The two most important parameters in determining the air trapped within the cylinder at any given engine condition are speed and volumetric efficiency. While the former is relatively simple to measure, the volumetric efficiency is in itself a function of many parameters – things like engine capacity, valve opening and closing events and intake and exhaust system design, to name but a few. For the sake of simplicity, all these can be approximated to a single measurement of the throttle angle and hence the concept of Alpha-N systems came about. Fuel pulse width value was therefore computed purely as a function of engine speed and throttle angle. Although this system works and will often work much better than a poorly set up carburettor, it lacks finesse and not taking into account parameters like the intake manifold pressure, may introduce drivability issues at some stage. But as a basic system, Alpha-N is usually more than adequate for the average club track car where long periods of wide-open throttle are used. However, any engine changes, however slight, will inevitably need a complete dyno re-map.

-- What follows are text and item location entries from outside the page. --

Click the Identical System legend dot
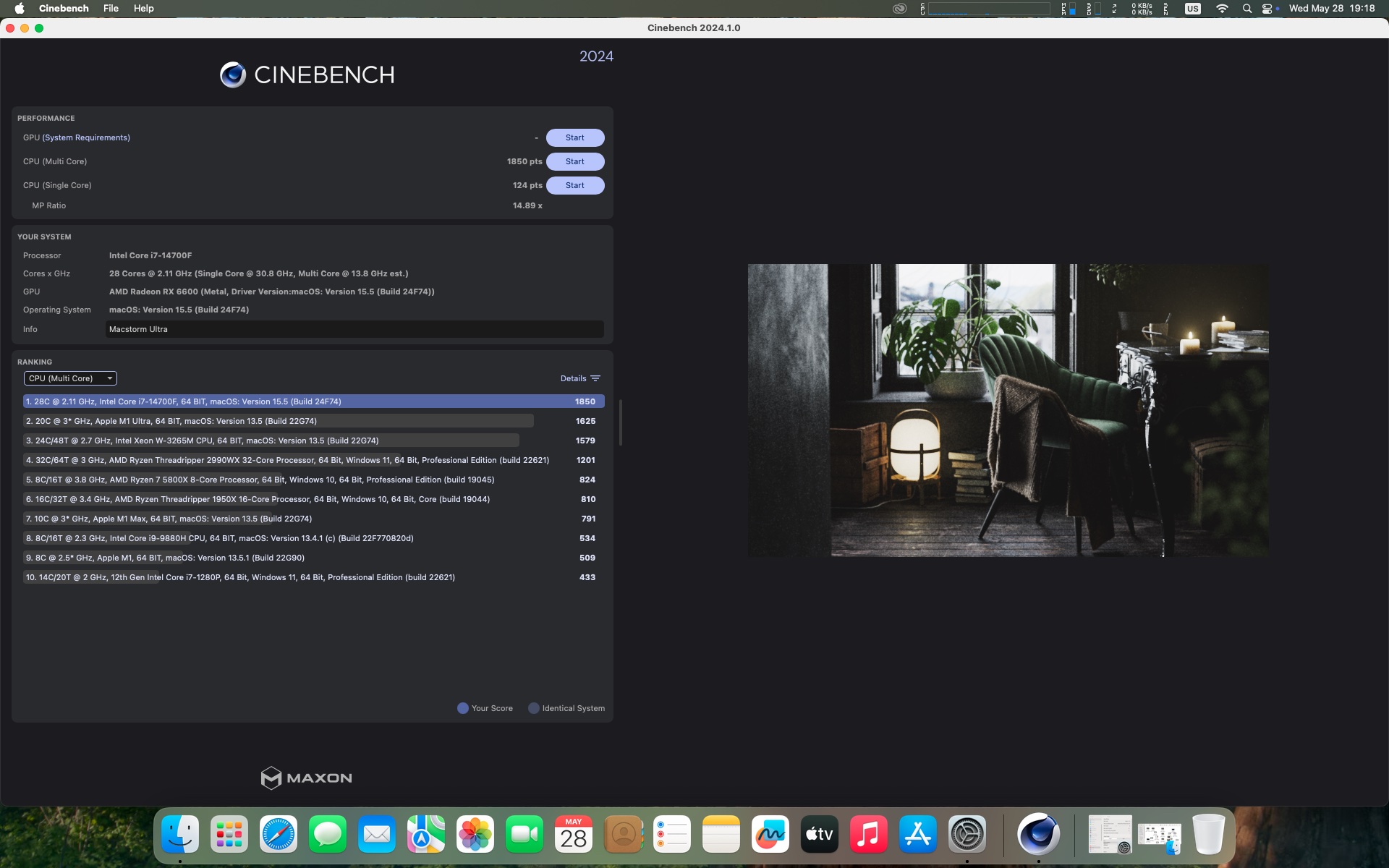Viewport: 1389px width, 868px height. tap(534, 708)
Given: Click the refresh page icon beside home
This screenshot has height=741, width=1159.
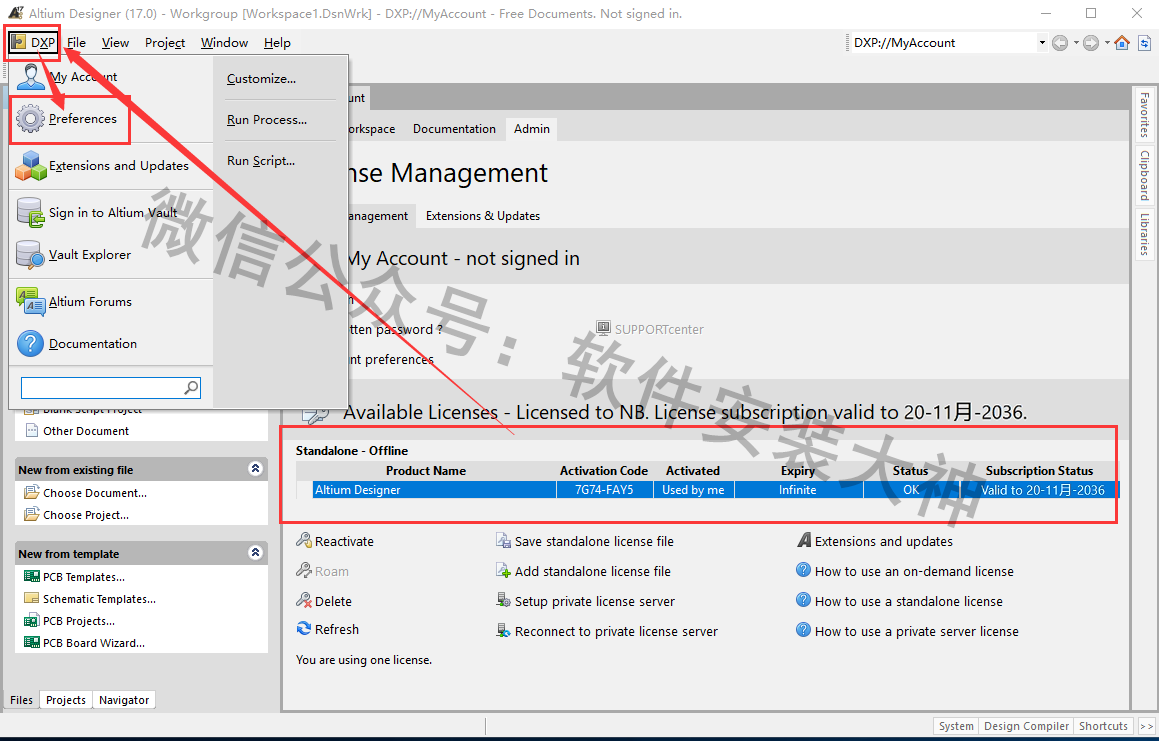Looking at the screenshot, I should click(1144, 43).
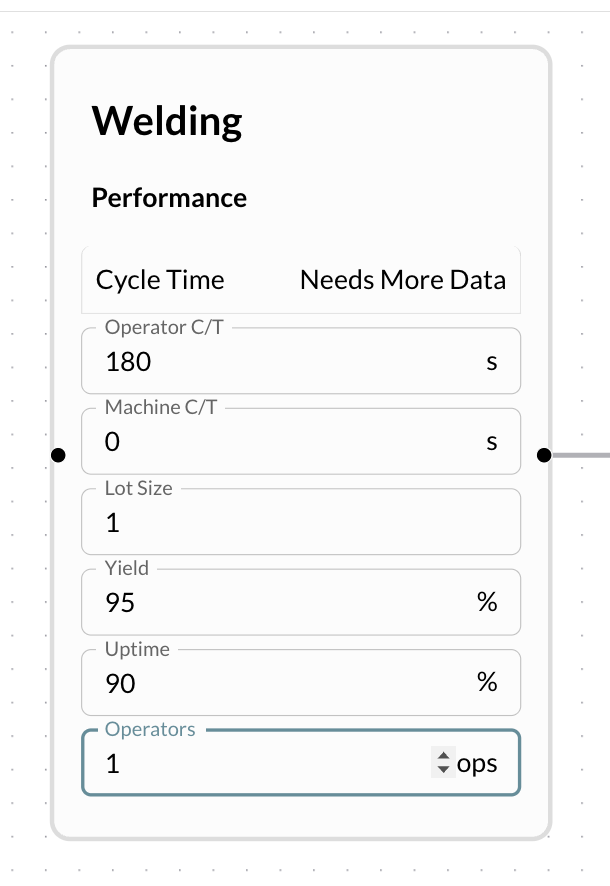Image resolution: width=610 pixels, height=886 pixels.
Task: Decrease Operators with the down stepper arrow
Action: 444,771

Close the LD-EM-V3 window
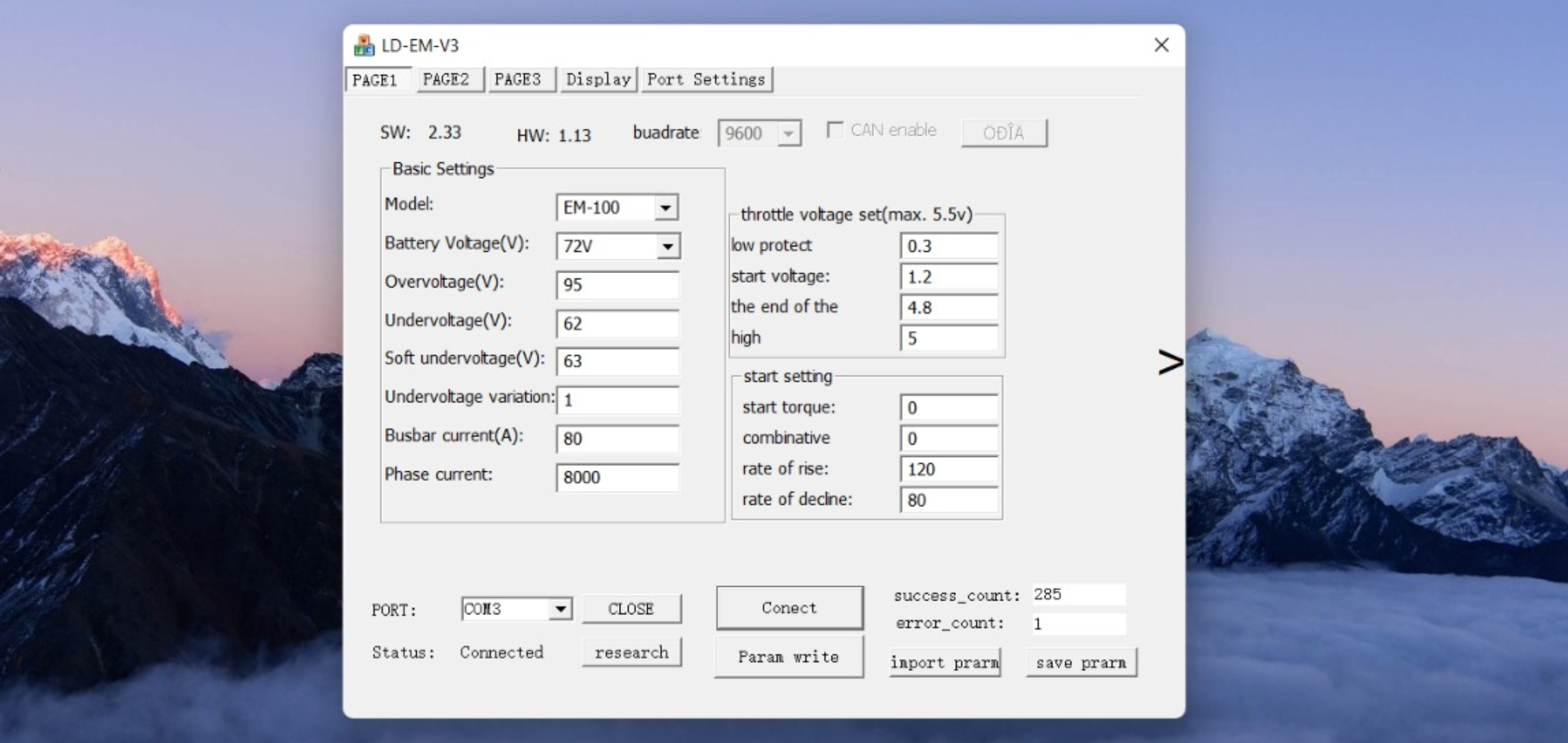[x=1161, y=45]
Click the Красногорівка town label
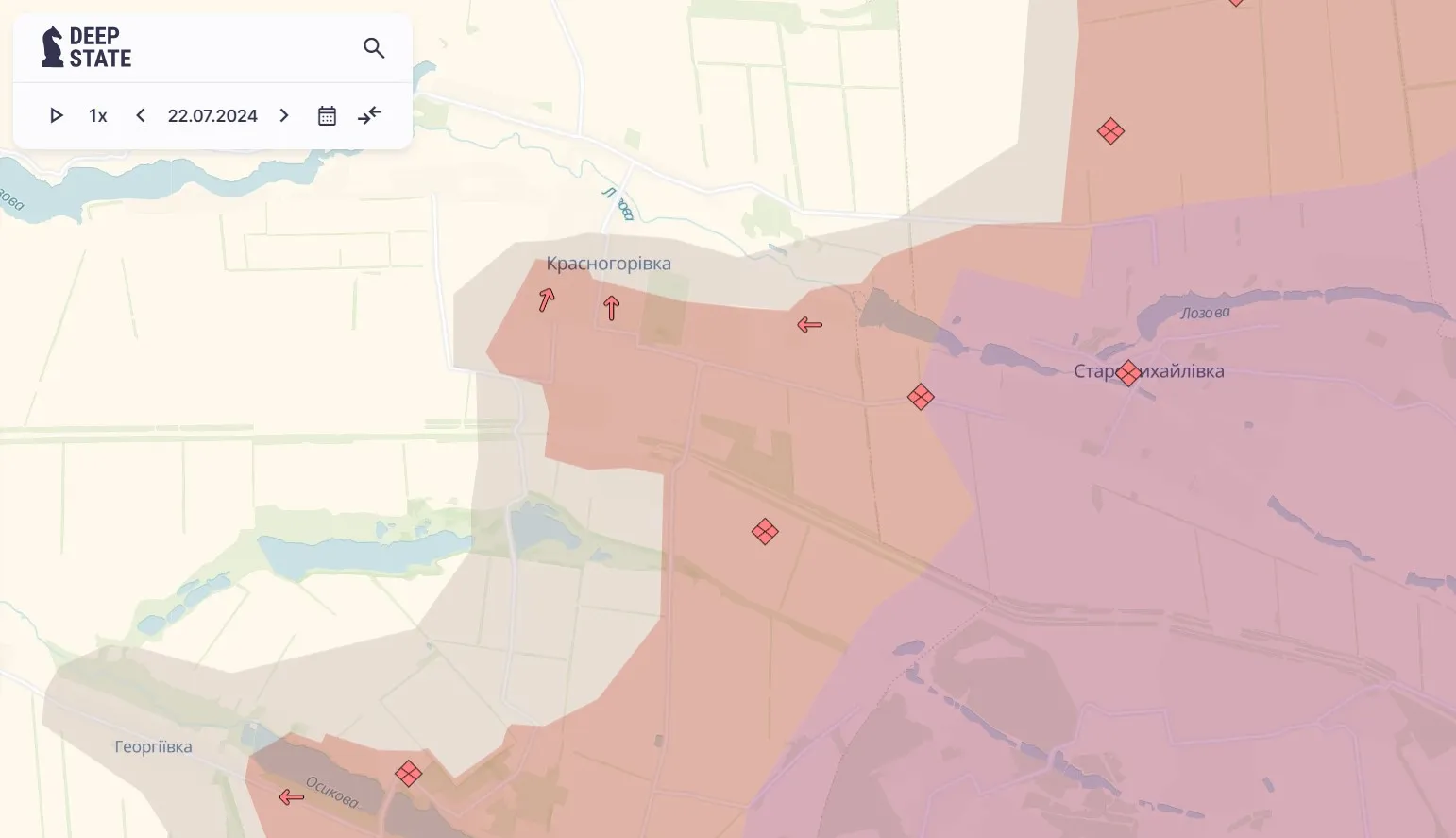 pyautogui.click(x=608, y=264)
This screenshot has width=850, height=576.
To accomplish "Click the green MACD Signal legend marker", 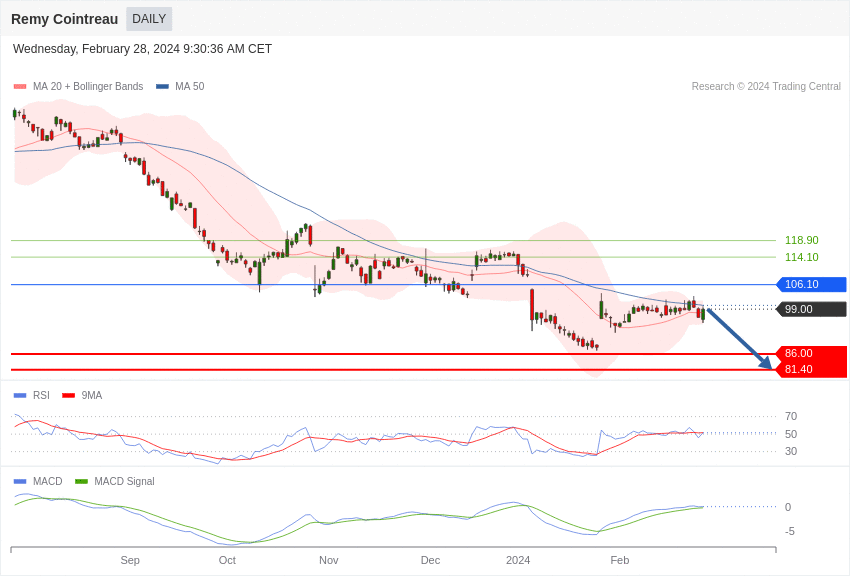I will (81, 482).
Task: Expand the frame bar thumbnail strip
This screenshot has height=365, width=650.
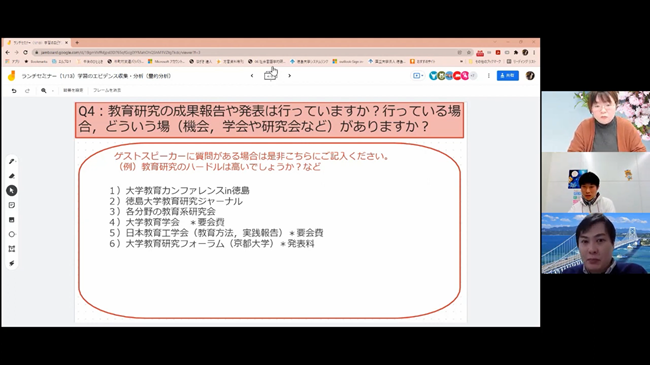Action: [271, 75]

Most high performance road cars today run mass air flow meters. Based on the hot wire principal, these measure the cooling effect of the stream of engine intake air across a heated platinum wire and hence can calculate the precise amount of air flowing at the time. Changes to the throttle angle simply reduce the amount of air and likewise any minor changes to the engine will not necessarily demand recalibration of the whole system. The downside to MAF meters is that in some applications they may be difficult, nay even impossible to install. Generally incorporated into the intake of an air box and integral with the throttle assembly, these need to be installed where the flow is ideally laminar and non-pulsating because although the meter can measure the flow, it cannot necessarily determine its direction.
An alternative to either of the above is the speed-density approach. A modified version of the Alpha-N system, the air mass flow is calculated based on manifold intake pressure, air temperature and engine rpm. Knowing the air intake pressure and temperature, and with an appreciation of the universal gas laws, the intake air density can be deduced. And if the volumetric efficiency of the engine is determined then at any position of engine speed and manifold pressure the true air mass flow can be calculated. In any speed-density system therefore careful mapping of the volumetric efficiency is essential.
As an alternative to carburettor ‘tuning’, engine management systems may be easier to understand but the task of refining the calibration to one that matches the demand of the engine, is no less exacting.